## Quoted passage

In fact Freud changes his mind again in Beyond the Pleasure Principle when he concludes that even traumatic dreams are wish-fulfilments. Why? Because even though no one would wish to have a bad dream, dreaming transforms shocking events into less disturbing thoughts through its novel way of restaging things. In the New Introductory Lectures, written towards the end of his life, Freud concludes that ‘the wish-fulfilling function of dreams is not contradicted by anxiety-dreams.’ Is the issue settled? I am not sure. And typically, Freud aimed to keep his intellectual options open.
My theory that dreams fulfil the wish to dream is for Lear a non sequitur: ‘Even if a dream is the sort of thing that would fulfil a wish to dream, it does not follow that every time there is a dream there is an antecedent wish to dream that it fulfils.’ It is my theory but Freud’s as well; traumatic dreams fulfil not the wish to revisit the dream’s disturbed contents for their own sake (a matter of content) but because the dream will transform them (a matter of form).

## Provided information
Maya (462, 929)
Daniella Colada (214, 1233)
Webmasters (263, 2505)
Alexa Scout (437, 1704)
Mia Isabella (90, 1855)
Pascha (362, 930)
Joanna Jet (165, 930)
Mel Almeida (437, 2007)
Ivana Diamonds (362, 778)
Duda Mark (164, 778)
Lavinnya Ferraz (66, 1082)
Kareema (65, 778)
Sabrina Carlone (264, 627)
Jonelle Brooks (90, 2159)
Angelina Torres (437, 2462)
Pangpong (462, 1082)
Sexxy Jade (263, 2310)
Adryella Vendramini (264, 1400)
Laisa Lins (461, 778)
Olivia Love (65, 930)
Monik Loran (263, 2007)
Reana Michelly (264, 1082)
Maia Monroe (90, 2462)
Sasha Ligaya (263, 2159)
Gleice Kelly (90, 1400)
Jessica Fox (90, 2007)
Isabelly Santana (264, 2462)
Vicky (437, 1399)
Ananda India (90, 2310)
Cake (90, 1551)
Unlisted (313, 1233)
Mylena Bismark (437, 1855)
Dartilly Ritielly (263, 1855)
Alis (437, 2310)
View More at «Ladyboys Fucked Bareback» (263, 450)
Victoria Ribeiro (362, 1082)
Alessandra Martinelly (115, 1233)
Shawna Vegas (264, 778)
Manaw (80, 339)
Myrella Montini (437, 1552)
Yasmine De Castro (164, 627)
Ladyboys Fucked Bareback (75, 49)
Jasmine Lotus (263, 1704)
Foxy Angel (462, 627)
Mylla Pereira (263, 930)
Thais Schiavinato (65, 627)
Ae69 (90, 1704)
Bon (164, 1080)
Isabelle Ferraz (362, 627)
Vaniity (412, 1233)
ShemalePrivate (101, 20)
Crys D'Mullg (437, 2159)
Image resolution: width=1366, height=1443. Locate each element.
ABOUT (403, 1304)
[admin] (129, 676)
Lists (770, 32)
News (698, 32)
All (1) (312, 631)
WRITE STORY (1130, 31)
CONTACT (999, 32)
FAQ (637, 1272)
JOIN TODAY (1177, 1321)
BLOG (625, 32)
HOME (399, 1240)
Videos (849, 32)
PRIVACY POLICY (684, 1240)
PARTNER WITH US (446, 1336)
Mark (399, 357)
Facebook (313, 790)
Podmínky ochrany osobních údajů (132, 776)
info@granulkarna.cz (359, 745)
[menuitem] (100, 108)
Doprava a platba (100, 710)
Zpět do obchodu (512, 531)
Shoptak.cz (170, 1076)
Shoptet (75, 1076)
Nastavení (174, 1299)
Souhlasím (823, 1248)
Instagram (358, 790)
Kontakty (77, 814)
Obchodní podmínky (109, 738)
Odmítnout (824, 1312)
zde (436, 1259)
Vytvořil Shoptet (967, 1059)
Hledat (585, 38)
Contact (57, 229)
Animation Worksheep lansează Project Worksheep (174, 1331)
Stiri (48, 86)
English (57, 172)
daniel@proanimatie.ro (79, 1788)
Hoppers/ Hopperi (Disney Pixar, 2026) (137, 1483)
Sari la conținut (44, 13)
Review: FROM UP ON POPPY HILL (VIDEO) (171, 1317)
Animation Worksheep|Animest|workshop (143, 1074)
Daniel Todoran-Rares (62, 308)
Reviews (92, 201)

## Questions to answer
a - In one to three sentences, explain why the passage on Freud and dreams says Freud came to see even traumatic dreams as wish-fulfilments.
b - In the passage on Freud and dreams, which late work contains Freud's conclusion that anxiety-dreams do not contradict the wish-fulfilling function of dreams?
c - Pick up the passage on Freud and dreams after its last sentence and continue it.
The entries are separate material and have no connection to the text.

## Answers by item
a - Even though no one would wish for a bad dream, dreaming transforms shocking events into less disturbing thoughts through its novel way of restaging things.

b - The New Introductory Lectures.

c -
Lear disagrees with my point that Freud failed to distinguish adequately between form and content. I do not argue that Freud did not know the difference but that he did not create a sustained view of form, which led him now and then into unnecessary confusions in his theory of the mind. In The Evocative Object World I draw attention to a crisis created by such confusion. In The Ego and the Id Freud felt forced to conclude that his theory of the unconscious was invalid because the contents of the repressed and the agency that repressed them were both unconscious. ‘We must admit,’ he wrote, ‘that the characteristic of being unconscious begins to lose significance for us.’
Why is this important? Freudian psychoanalysis is therapeutically transformative not only because it unearths repressed mental contents, but because Freud created in the psychoanalytic relationship a new form of communication that changed people’s lives. But his failure to appreciate the formal effects of the analytic process on the analysand has left both psychoanalysts and the lay world inadequately aware of how psychoanalysis works.